In the "miscellaneous" topics we treat, we sometimes have to build infrastructures that offer web and database servers redundancy.

Context

When building database redundancy, one "simple" way is to use the built-in redundancy/replication mechanism of MariaDB to configure two database servers with MASTER-MASTER replication, and then share a floating IP between both or use a dispatcher/load balancer to select which database is active. In this case, only *one* database server is considered active at any one time, while the other just acts as a fallback (or "fail-over") option if the main db server is down. This ensures that write operations only happen on one server and that you don't have to worry about conflicts of duplicate primary keys etc.

In some specific cases where a lot of heavy reporting is necessary, it might be good to have a third database server, in SLAVE mode only, that serves as the server to be queried while the others are used for common operations.

Issue

In this case, it is important to note that this SLAVE will have to be configured as a SLAVE of the *active* MASTER. If, somehow, you end up setting this last SLAVE as a SLAVE of the *passive* MASTER, the synchronisation will not work properly (unless specific mechanisms are put in place).
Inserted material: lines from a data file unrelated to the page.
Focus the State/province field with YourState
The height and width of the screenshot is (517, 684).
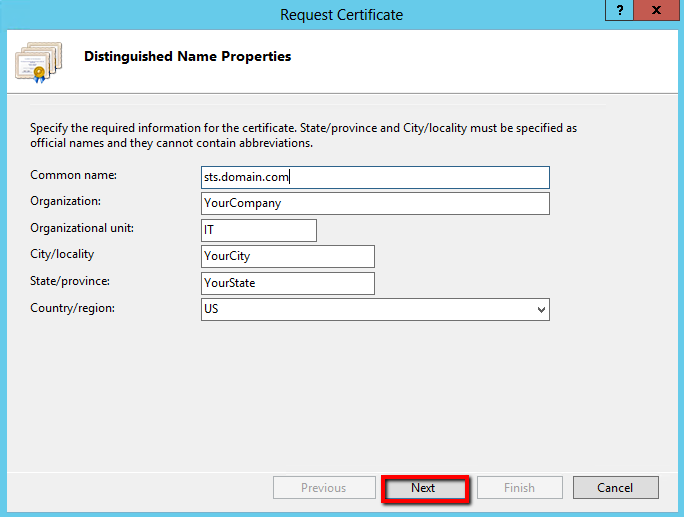(287, 283)
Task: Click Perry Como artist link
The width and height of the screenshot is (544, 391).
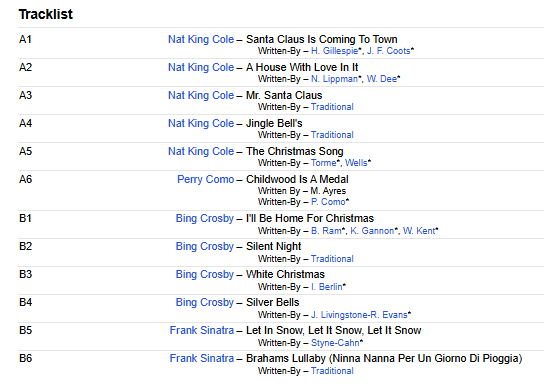Action: point(205,179)
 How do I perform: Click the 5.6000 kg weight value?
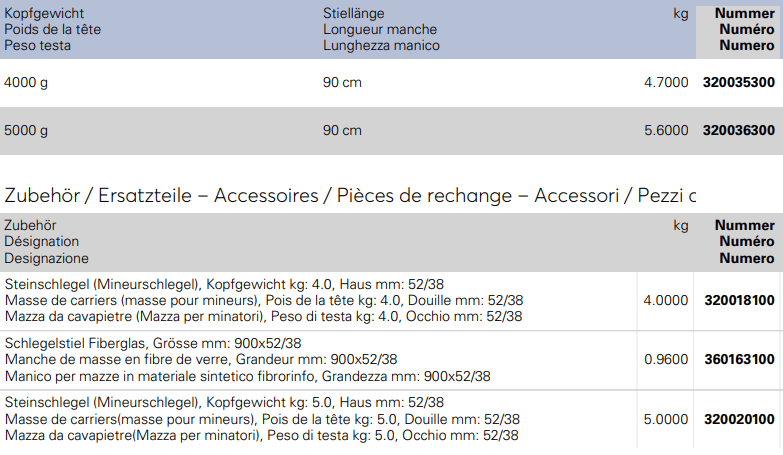(x=666, y=130)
This is due to the fact that a SLAVE only executes requests from the "master log" files which it finds at its master's disk. So the secondary MASTER (the passive one) reads the master log from the primary (active) one, and replicates these operations locally. But that does not end into its own master log, as otherwise the primary master would read that later on and try to execute them again.

Solution

So when a new (passive) SLAVE is registered for stats, big queries, etc, it is important to make it point to either the floating IP or the load balancer (i.e. to always point to the active db server) as its MASTER. Otherwise you will end up watching and synchronizing *only* the genuine operations happening on the secondary (passive) master directly, which are usually... *none* (as it is passive most of the time, by definition).

Testing it out

What can happen if you are pointing to the passive MASTER?
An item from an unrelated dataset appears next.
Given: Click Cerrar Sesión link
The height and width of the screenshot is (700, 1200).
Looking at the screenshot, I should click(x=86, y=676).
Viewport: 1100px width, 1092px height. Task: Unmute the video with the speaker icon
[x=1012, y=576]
Well... the "SHOW SLAVE STATUS\G" command will tell you that everything is fine and that "Seconds_Behind_Master: 0" and "Slave_SQL_Running_State: Slave has read all relay log; waiting for more updates". But really, it means it is in tune with the master log of the passive MASTER, which does not contain anything...

You could check that by creating a new table on the primary (active) MASTER and see it replicate on the secondary (passive) MASTER, but *not* on the SLAVE connected to the secondary MASTER.

I found that confusing, and I hope this can help some people work it out.